Нан усмехнулся про себя. Шаваш не видел причины отличать Ира от любого другого идола или природного явления, – так подсказывал ему обыкновенный здравый смысл. Только куда-то делся в Харайне здравый смысл: наместник провинции разоряет убежища, дядя его кормит с собственного стола городскую чернь, араван якшается с сектантами… Плохо! Ой, плохо! Вряд ли удастся изобличить сына Ира до Большого Ирова дня. Стало быть, придется убивать человека по одному подозрению; и в монастыре будет трудно объяснить, как это можно убить человека по одному подозрению.
– Нету богов! – заявил Шаваш, – а этот Ир – проделка здешних монахов. Мало ли какие фокусы они придумывают! Бывает, что кипят сами собой чаши и статуи плачут, а на поверку все это обман народа и ловкость рук! Что же касается пророков, то они случаются не от гласа божьего, а от усилий приверженцев. Так что даже если через человека говорит бог, а поклонников у него нет, все сочтут его идиотом. А в другом никакого бога нет, зато есть тысяча поклонников, – и вот этот-то и станет пророком.

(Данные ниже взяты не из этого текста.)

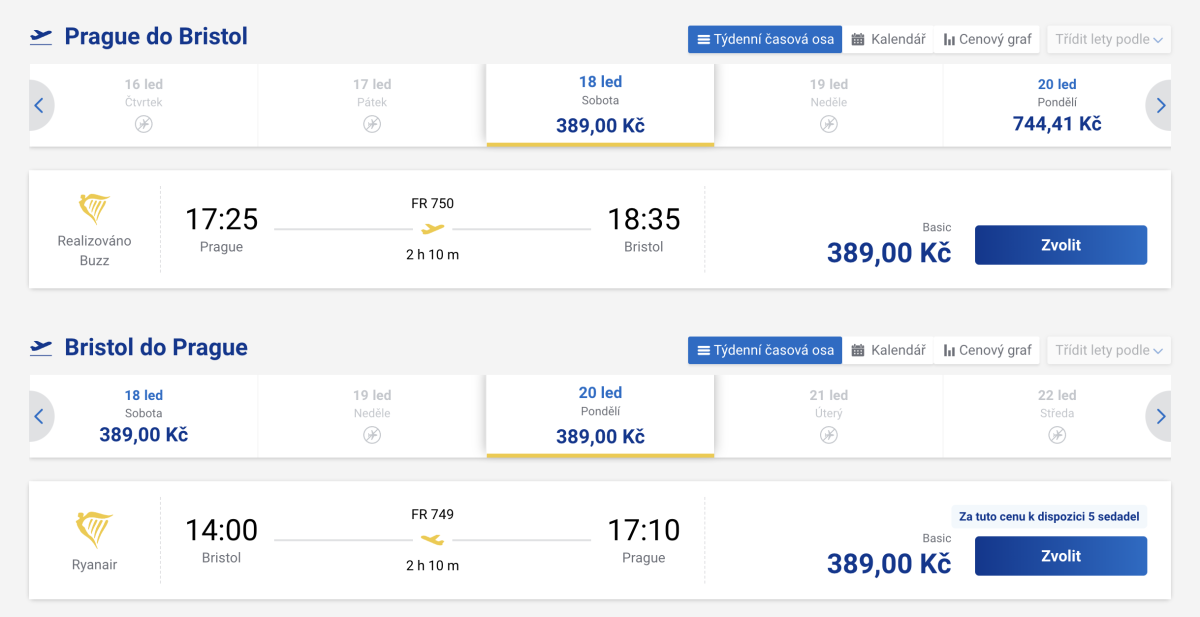Click the Ryanair harp logo on Bristol flight
Image resolution: width=1200 pixels, height=617 pixels.
[x=94, y=528]
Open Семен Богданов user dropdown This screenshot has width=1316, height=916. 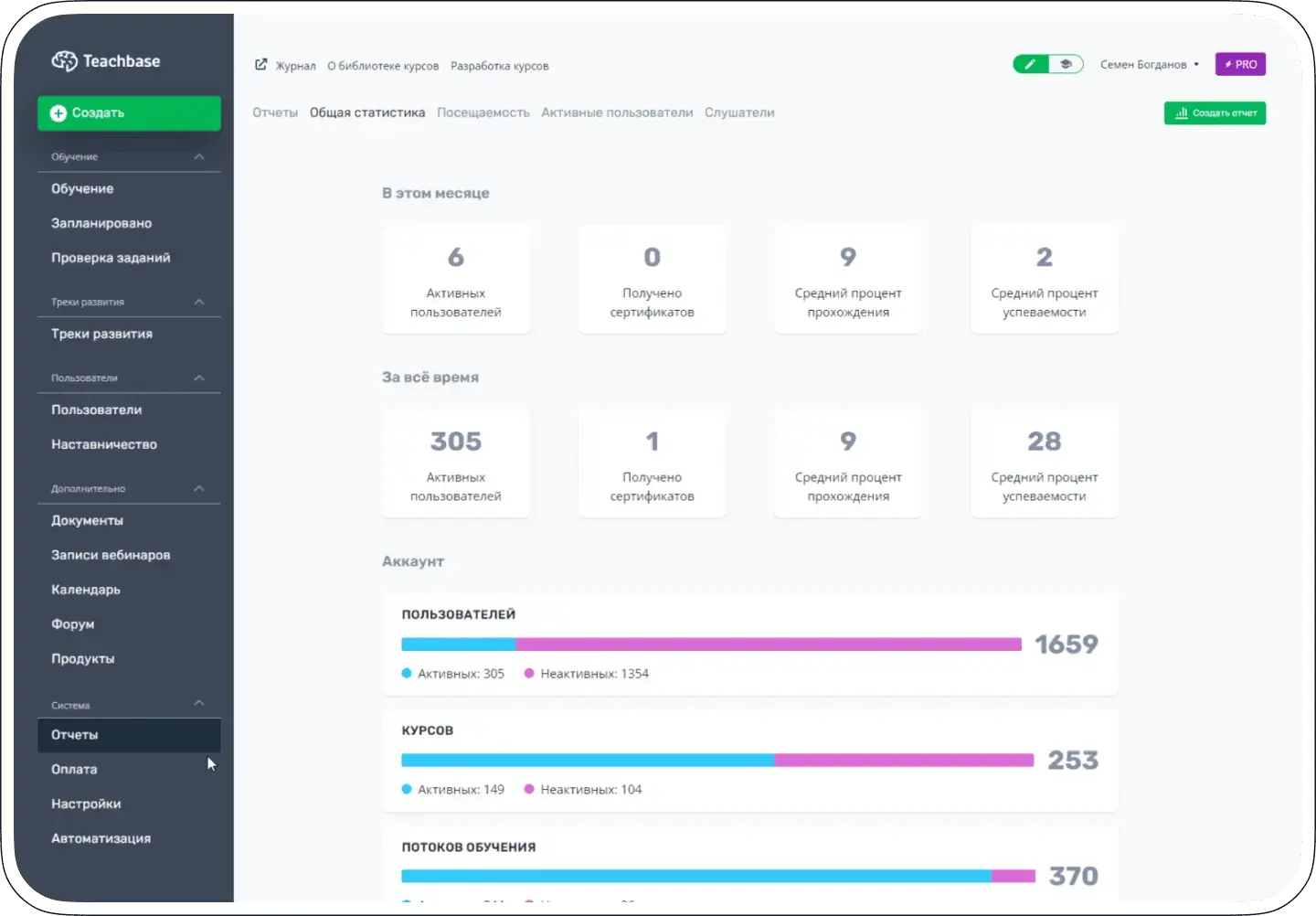1150,64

– Полюбуйся, – вдруг сказал инспектор, – протягивая со стола бумагу. Это был очередной донос. В доносе было сказано, что араван Нарай построил в Архадане школу для сирот, а на деле в этой школе люди Кархтара обучают сирот дурным книжкам и колдовству.
– У господина аравана достаточно поклонников, – заговорил Нан, – да вот и новое поколение он воспитывает, как в столице, помнишь?

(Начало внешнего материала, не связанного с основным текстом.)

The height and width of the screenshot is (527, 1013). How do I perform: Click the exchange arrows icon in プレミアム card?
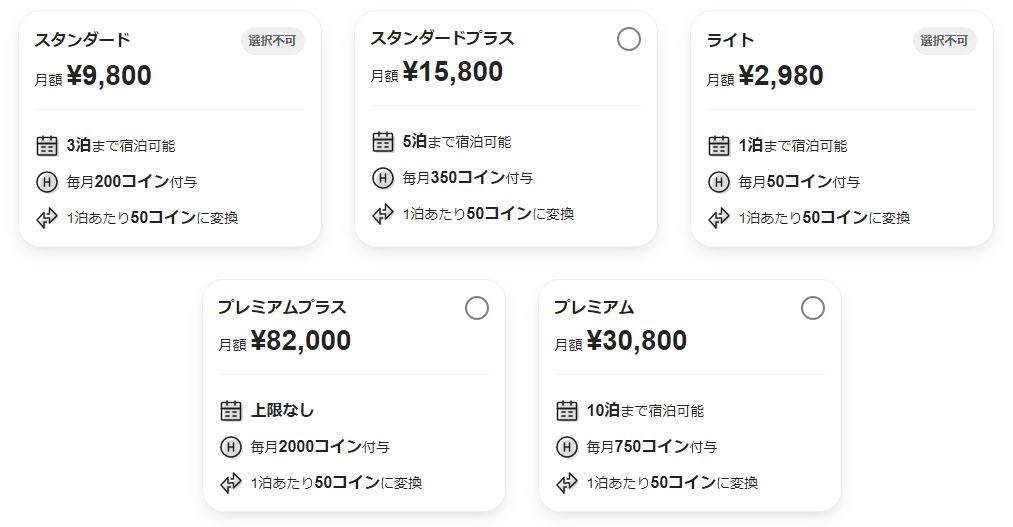(x=567, y=483)
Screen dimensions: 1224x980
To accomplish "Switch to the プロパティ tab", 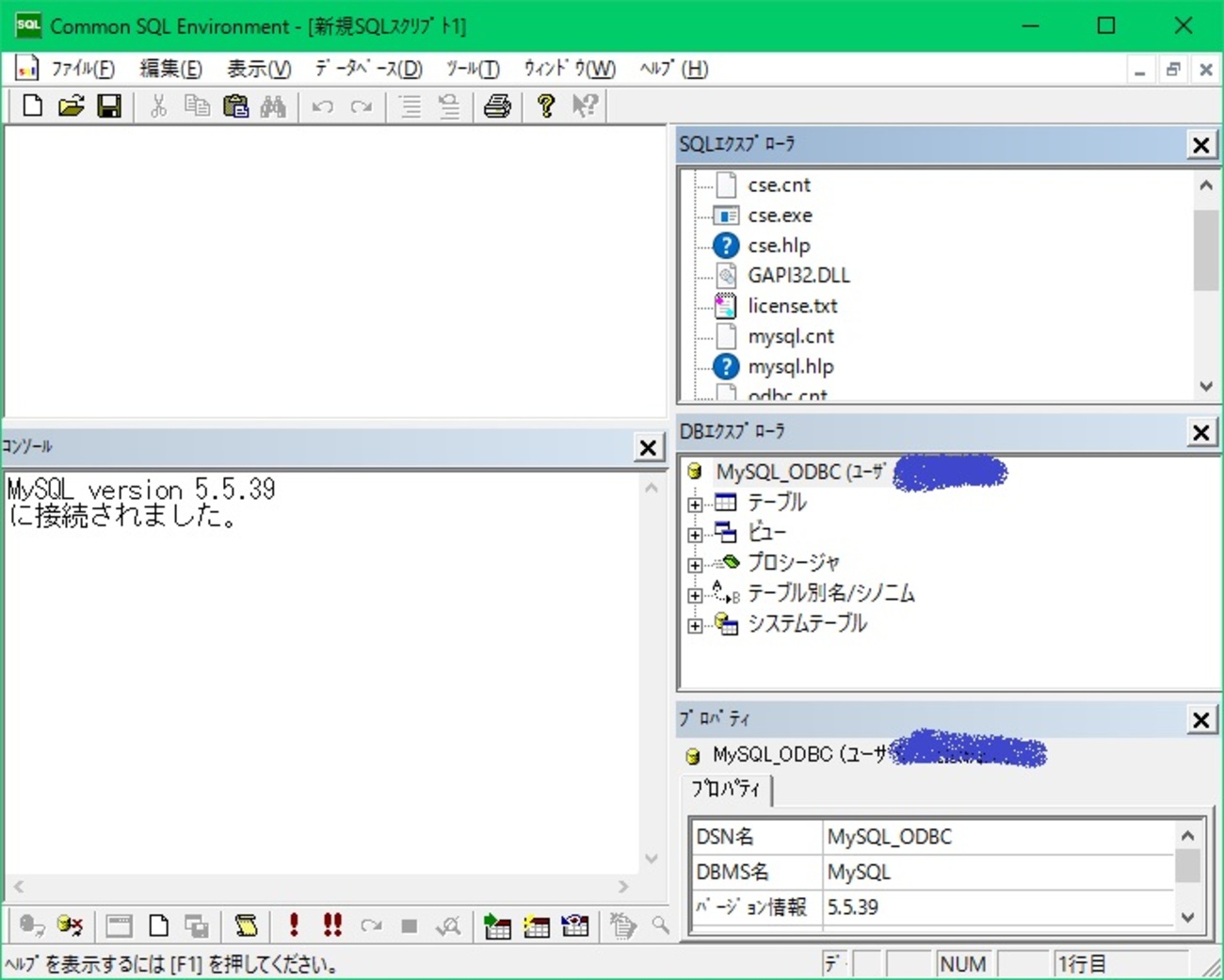I will coord(726,791).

Шаваш очень хорошо помнил.
– Можно ли найти лучшего главу для бунтовщиков, грезящих новой отменой «твоего» и «моего», нежели араван Нарай, чьи мероприятия в столице свидетельствуют о его верности взглядам, изложенным в его книгах. О чем он говорил с бунтовщиком Кархтаром за день до начала арестов, что Кархтар вышел от него, цветя лицом, как крокус в апрельский день? Почему в списках, составленных араваном, стоят люди, мешавшие сторонникам Кархтара? А тех крупных сектантов, которых и так весь Харайн по имени знает, успели предупредить, и они разбежались! Почему так быстро оказались у столицы разбойники: по времени выходит, что их просили помочь освободить арестованных еще до начала арестов!
Инспектор резко встал.
– Бунт в Малый Иров день был организован совместно Кархтаром и араваном. Кархтар привел народ к монастырю, чтобы расправиться со всей неугодной верхушкой провинции, но толпа оказалась не так охоча до убийства, как думали заговорщики. Вероятно, потому, что главных заводил оставили представлять «Драму о козлоножке» с эпилогом… Тогда араван понял две вещи. Первое – народ не умеет бунтовать одной силой горя, без бога. Второе – судью все равно необходимо убить, потому что толпу возмутили под предлогом ареста невинных людей. Все полагали, что судья действовал по приказу наместника, и было бы очень нехорошо, если бы открылось, что судья в этом деле действовал по приказу народного заступника аравана Нарая. Глупый судья изменил наместнику, желая спасти свою шкуру, а вышло так, что Нарай использовал его и тут же убил!
И если господин араван через шесть дней объявит себя сыном Ира и обновителем империи, то резня будет куда больше, чем при восстании Аттаха. Потому что Аттах был просто неграмотным крестьянином, который повторял вопли собственного войска, а Нарай – фанатик, из тех, кто готов без колебания пожертвовать собственной жизнью, но почему-то без колебаний жертвует жизнью других. Мне нужен Кархтар, и нужен только живым. Уж из него-то я выбью всю правду о его сношениях с араваном!
Нана словно подменили. Шаваша слушал его, слегка закусив губу. По приезде в Харайн инспектор вел себя, будто намеревался не раскрывать преступление, а предотвращать катастрофу по всей ойкумене.